27M. : Quels sont les cinéastes que vous aimez et qui vous ont le plus influencés et si vous deviez en choisir un pour l’adaptation de l’un de vos romans, qui préfèreriez-vous ?
P. M. : Mon film préféré est probablement Blade Runner, dirigé par Ridley Scott bien sûr. Il crée et véhicule à merveille un monde futur qui a toutes les ombres et l’obscurité du monde noir du Los Angeles de Raymond Chandler. C’est une histoire slow burning, magnifiquement filmée, avec de magnifiques performances pleines de sous-entendus. Par-dessus tout, son script est classique et contient de nombreuses répliques souvent citées : « Ce n’est pas facile de rencontrer son créateur » ; « Si vous pouviez voir les choses que j’ai vues avec vos yeux » ; « J’ai vu tant de choses que vous, humains, ne pourriez pas croire. De grands navires en feu surgissant de l’épaule d’Orion. J’ai vu des rayons fabuleux, des rayons C, briller dans l’ombre de la porte de Tannhäuser. Tous ces moments se perdront dans l’oubli comme les larmes dans la pluie. (pause) Il est temps de mourir. » Une communion entre réalisateur, scénariste et acteur qui a donné quelque chose d’exceptionnel. Pour ce qui est de diriger un film à partir de l’un de mes livres, je ne demande qu’une chose : que ce soit quelqu’un qui comprenne l’enjeu, et que la caméra pointe là où il faut quand il faut.

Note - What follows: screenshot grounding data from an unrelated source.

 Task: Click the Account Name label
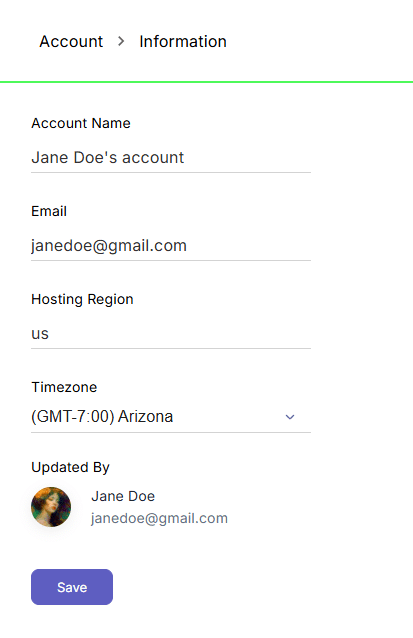click(81, 123)
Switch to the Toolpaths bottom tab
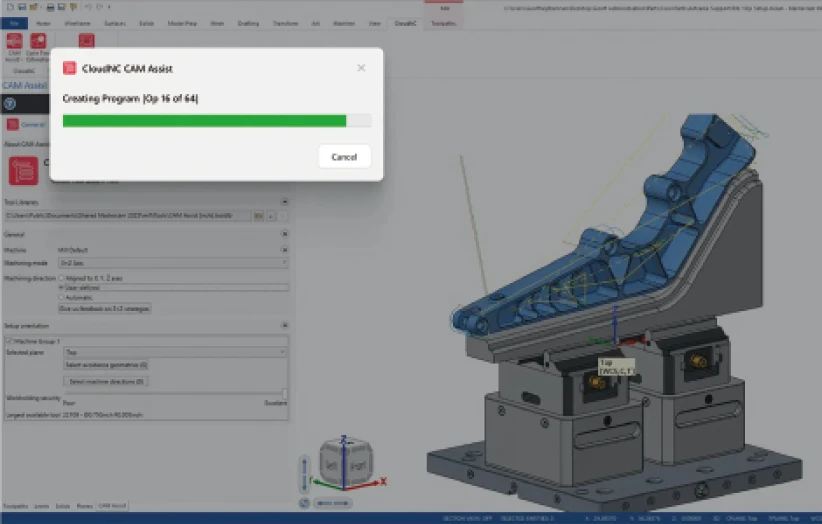822x524 pixels. tap(14, 506)
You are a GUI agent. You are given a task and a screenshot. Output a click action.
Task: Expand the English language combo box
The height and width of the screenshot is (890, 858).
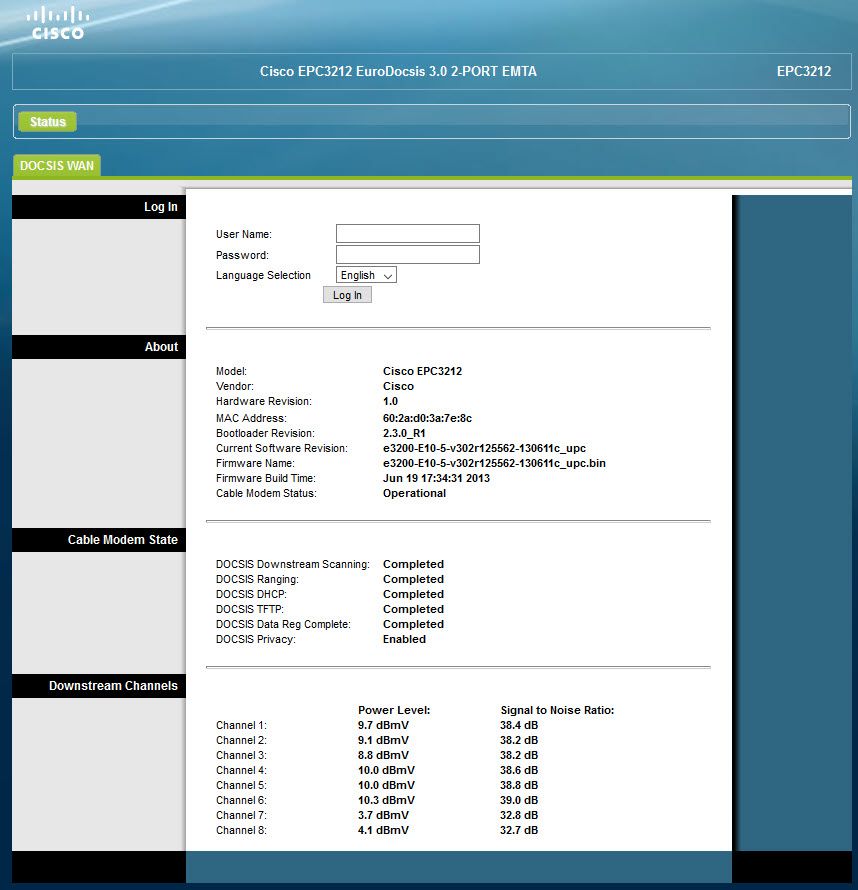[365, 275]
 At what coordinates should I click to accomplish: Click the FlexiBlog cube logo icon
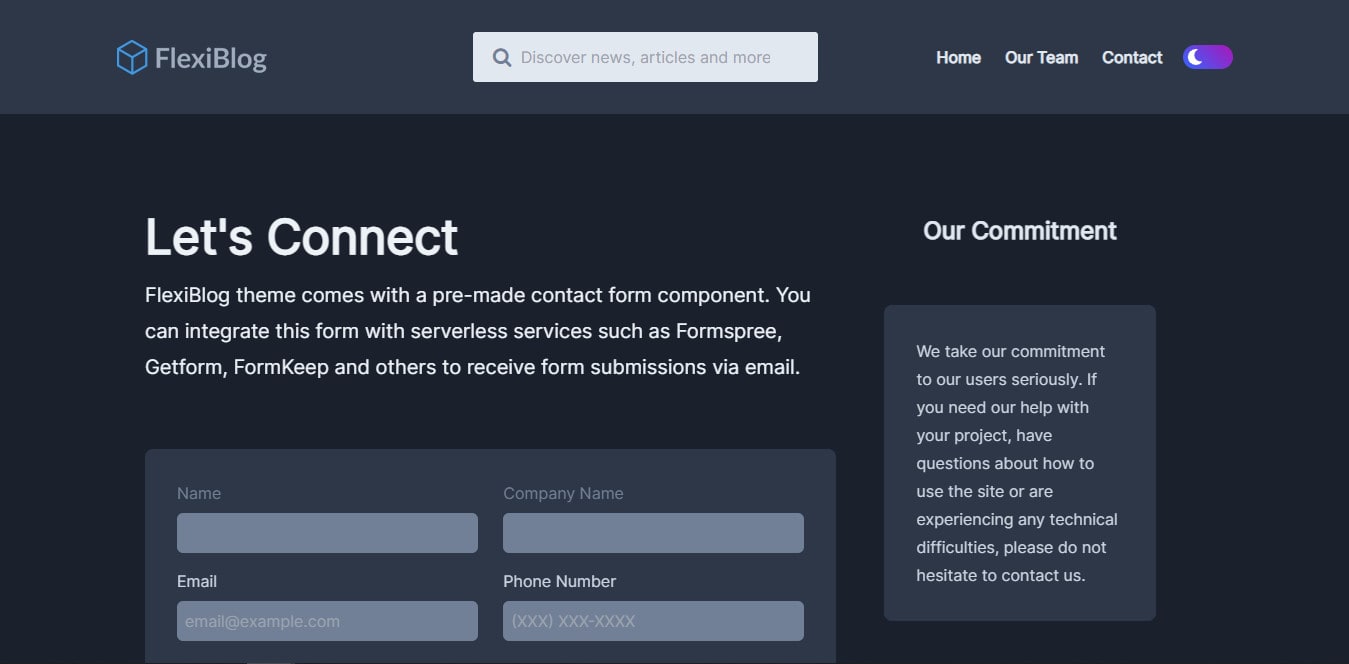pos(131,57)
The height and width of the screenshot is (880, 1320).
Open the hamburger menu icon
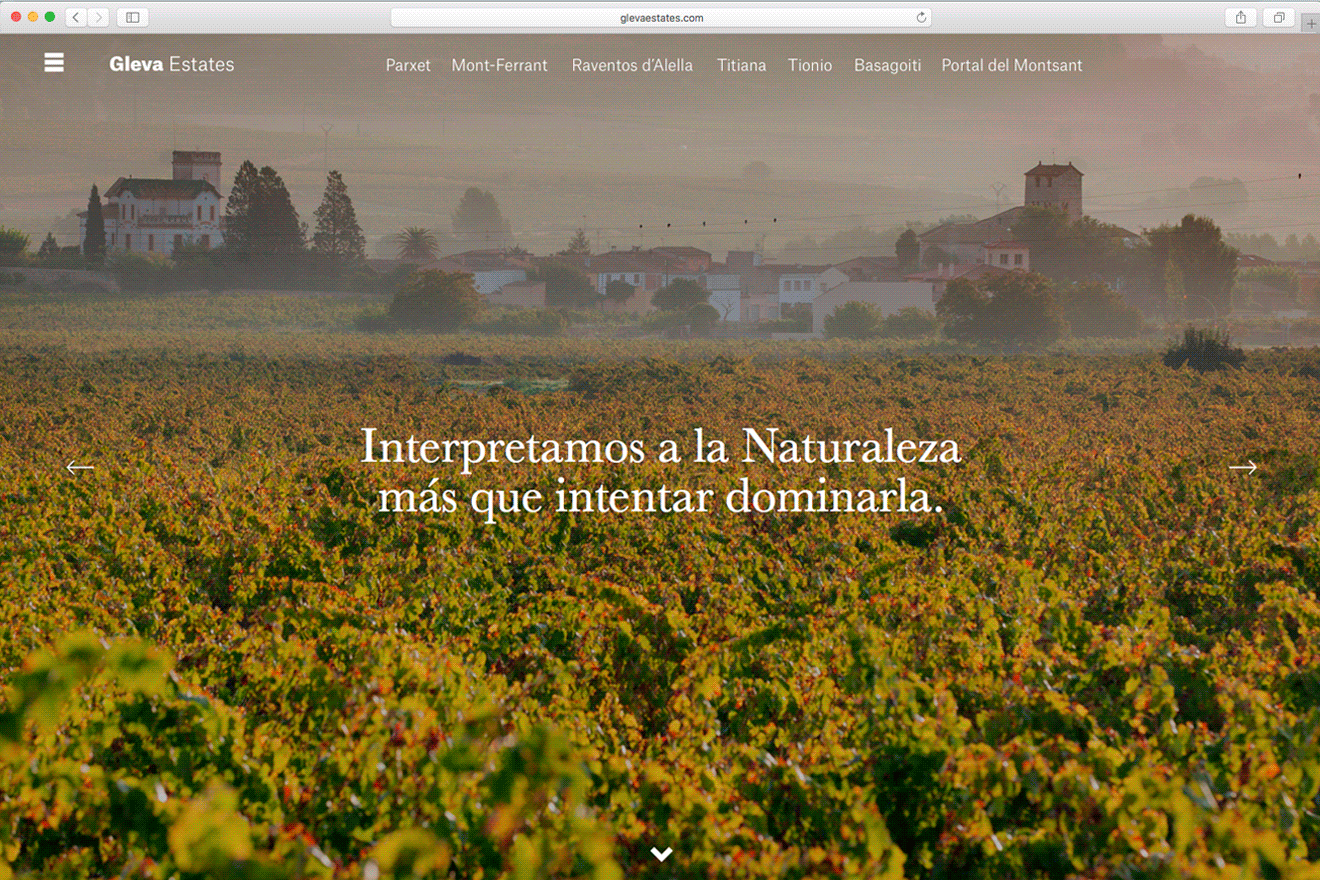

M. : Quels sont vos projets en cours et ceux pour l’avenir ?
P. M. : Je viens juste de terminer d’écrire la suite de The Blackhouse. Cela s’appelle The Lewis Man, et c’est déjà en cours de traduction. Cela doit paraître à la rentrée (en français dans le texte) cette année, mais je ne sais pas encore quel sera le titre français. J’écrirai le troisième et dernier livre de la trilogie de la Blackhouse cette année, je suis en train de développer l’idée du livre. J’espère avoir suffisamment avancé pour pouvoir retourner faire des recherches en Écosse en juin, et je commencerai à écrire en août. Après quoi, il me reste deux autres livres à écrire pour terminer les « Enzo Files », ma série située en France. Et ensuite, je ne sais pas. Je vais peut-être un peu lever le pied, et penser à ce que j’ai envie d’écrire, même si je n’arrive pas à le vendre. J’approche de l’âge de la retraite : j’aimerais beaucoup pouvoir m’extraire du maelstrom commercial (écrire, après tout, est mon seul moyen de vivre) et consacrer mon temps à écrire ce qui me plaît.